Lo scorso primo luglio la Commissione parlamentare d’inchiesta sul femminicidio ha approvato il documento “La violenza di genere nel periodo dell’emergenza epidemiologica da Covid-19”, che conferma come durante il lockdown, a fronte di un calo complessivo dei reati contro la persona (dati Ministero dell’Interno), la violenza di genere non si sia affatto fermata, anzi sia aumentata, soprattutto in forma sommersa, per via delle maggiori difficoltà delle donne a denunciare.
“Dal 9 marzo al 18 maggio 2020 – dichiara Alessandra Romano, Segretario Generale Aggiunto della CISL di Frosinone – molte donne hanno trascorso un periodo di isolamento e di maggior esposizione alla violenza domestica, unita molto frequentemente alla violenza assistita dei minori, dovuta alla condivisione prolungata ed obbligata di spazi, alle preoccupazioni connesse all’incertezza del domani, tra cui l’instabilità economica, per il ricorso massiccio alla cassa integrazione causa Covid-19. Elementi che hanno contribuito ad esasperare le dinamiche violente nei rapporti di convivenza familiari, e che l’elaborazione ISTAT dei dati del Ministero dell’Interno, Direzione centrale della Polizia Criminale, confermano in maniera inequivocabile.
In quei 69 giorni di distanziamento sociale e con la prescrizione di rimanere a casa, decretate con il DPCM n.18 dell’8 marzo 2020, gli episodi di violenza, esercitata da partner tra le mura domestiche, sono cresciuti, come dimostrano le chiamate nazionali al numero 1522, aumentate del 73% rispetto allo stesso periodo del 2019. A partire dal 22 marzo, la crescita delle chiamate ai centri antiviolenza ha avuto un andamento esponenziale, fatta eccezione per la strutturale diminuzione delle telefonate nel fine settimana. Ad aumentare in misura vertiginosa sono state soprattutto le richieste di aiuto nel Lazio, tante telefonate, tanti messaggi, soprattutto nella fascia oraria 9:00 – 17:00, tuttavia poche querele.

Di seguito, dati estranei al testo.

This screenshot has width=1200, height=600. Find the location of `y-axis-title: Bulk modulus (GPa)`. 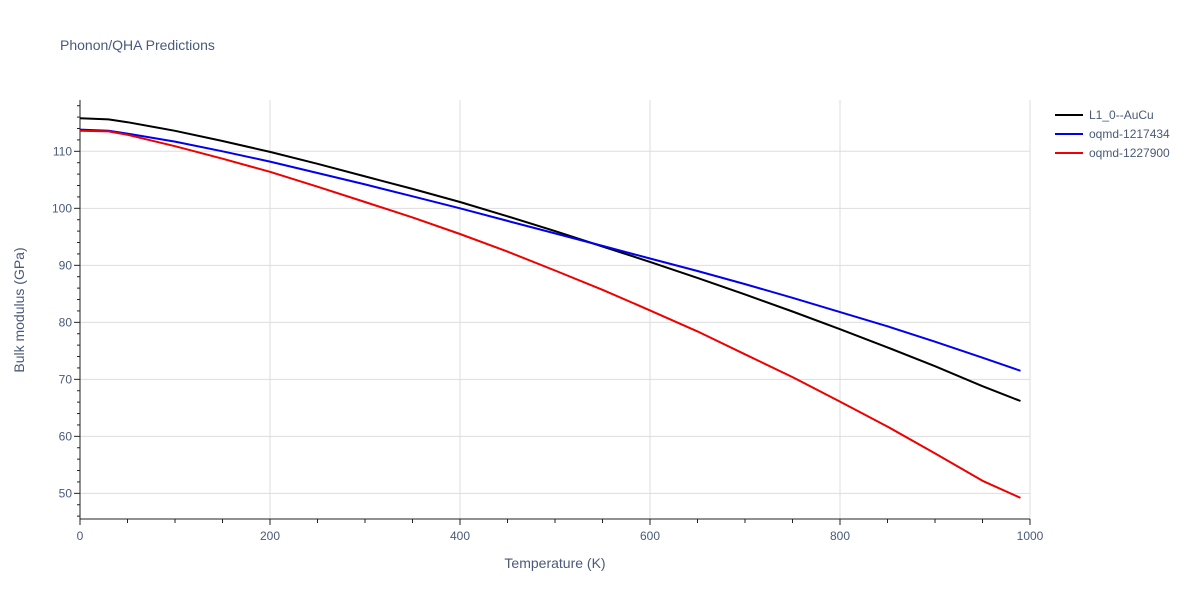

y-axis-title: Bulk modulus (GPa) is located at coordinates (19, 310).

Spesso le telefonate si sono interrotte prima della conclusione del colloquio e in molti casi non si riescono ad imputare tali valori mancanti alla volontà o all’autodeterminazione di non proseguire il percorso. Nel periodo di riferimento le denunce dei reati “spia” (maltrattamenti contro familiari e conviventi art. 572 c.p. – atti persecutori art. 612 c.p. – violenza sessuale art. 609bis c.p.) sono diminuite rispetto allo stesso periodo dello scorso anno, per poi risalire in corrispondenza delle prime due riaperture del 4 e del 18 maggio, arrivando a superare i numeri registrati a fine maggio 2019.

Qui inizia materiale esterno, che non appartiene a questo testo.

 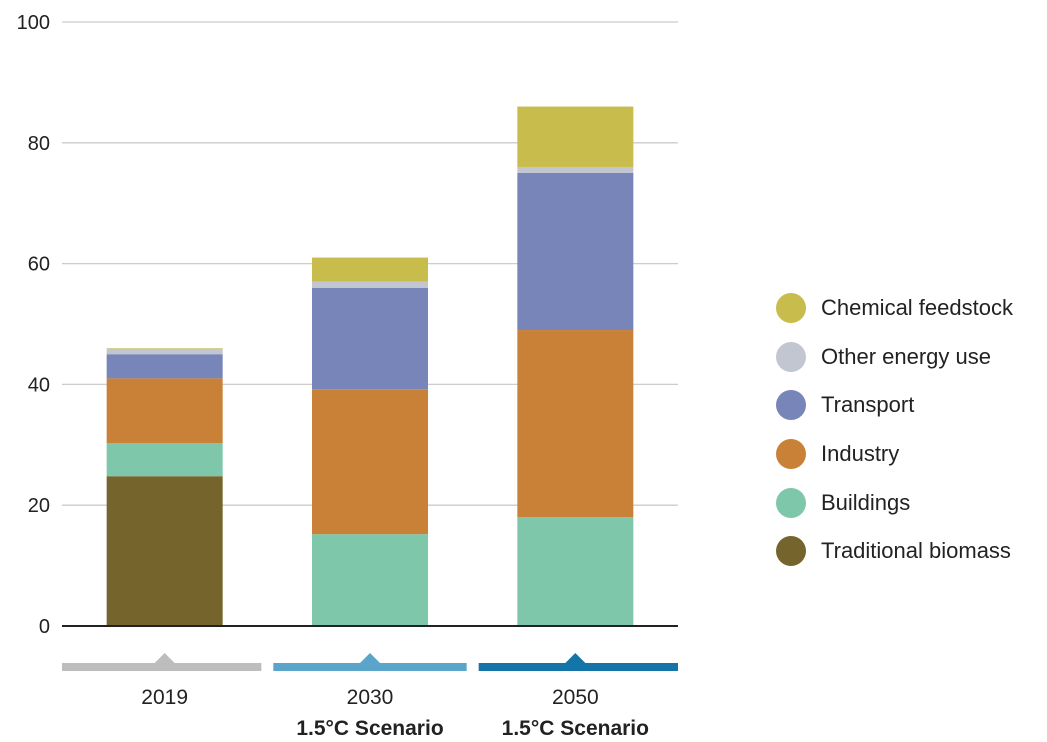 I want to click on y-tick-label: 80, so click(x=39, y=144).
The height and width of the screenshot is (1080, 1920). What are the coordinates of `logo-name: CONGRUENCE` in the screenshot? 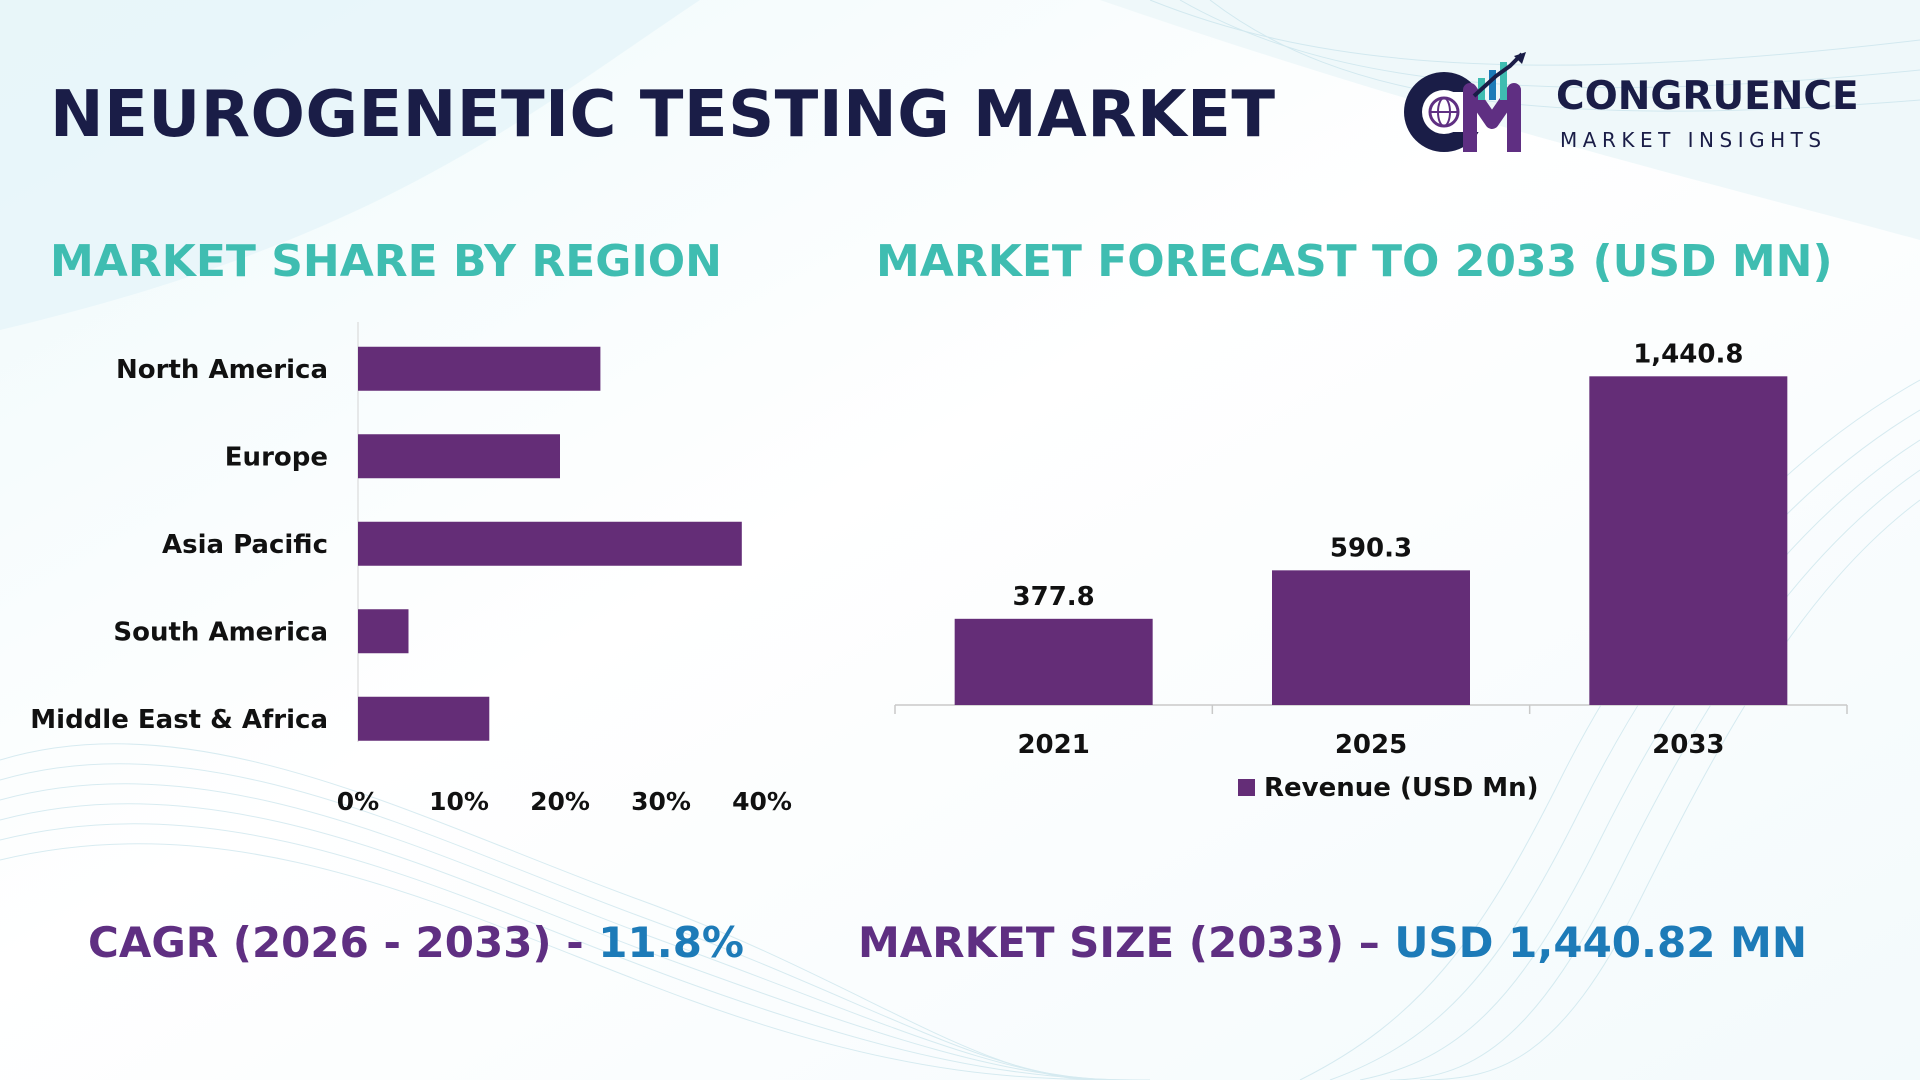 It's located at (1708, 96).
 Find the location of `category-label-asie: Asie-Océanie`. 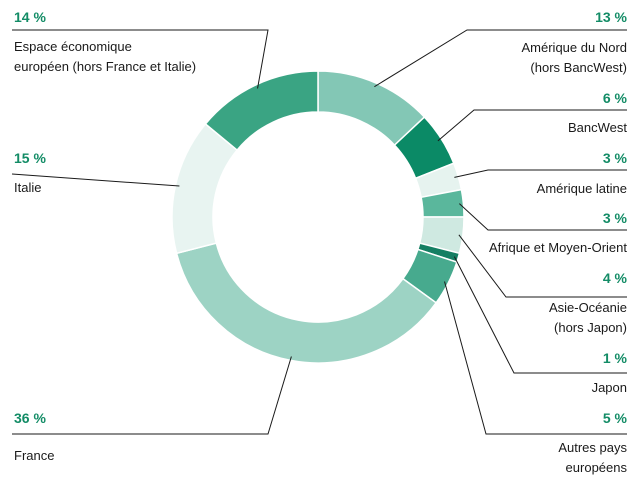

L’andamento in provincia di Frosinone – precisa Alessandra Romano – ha ricalcato quanto verificato a livello regionale e le strutture del territorio, dei veri centri di eccellenza, hanno continuato a garantire l’assistenza alle donne che hanno avuto la forza di reagire. La CISL di Frosinone è stata tra i promotori del Protocollo di Intesa per l’istituzione della rete antiviolenza della provincia di Frosinone, sottoscritto il 25.06.2015 e che nel corso degli anni ha creato un baluardo assistenziale e culturale antiviolenza nel territorio, grazie alla coesione di intenti e di azioni dei 36 partner istituzionali”.

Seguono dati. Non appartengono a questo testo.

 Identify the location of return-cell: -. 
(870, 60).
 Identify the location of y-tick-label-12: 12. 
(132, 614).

È giunto il momento di rinverdire le sinergie, conclude il Segretario Generale Aggiunto della CISL di Frosinone e restituire un rinnovato, quanto atteso vigore a quella esemplare carovana antiviolenza della Provincia di Frosinone, affinchè nessuna donna possa restare condannata alla violenza, agli abusi, ai maltratatmenti, ai soprusi, alla sopraffazione, sia nelle relazioni, che nei luoghi di lavoro.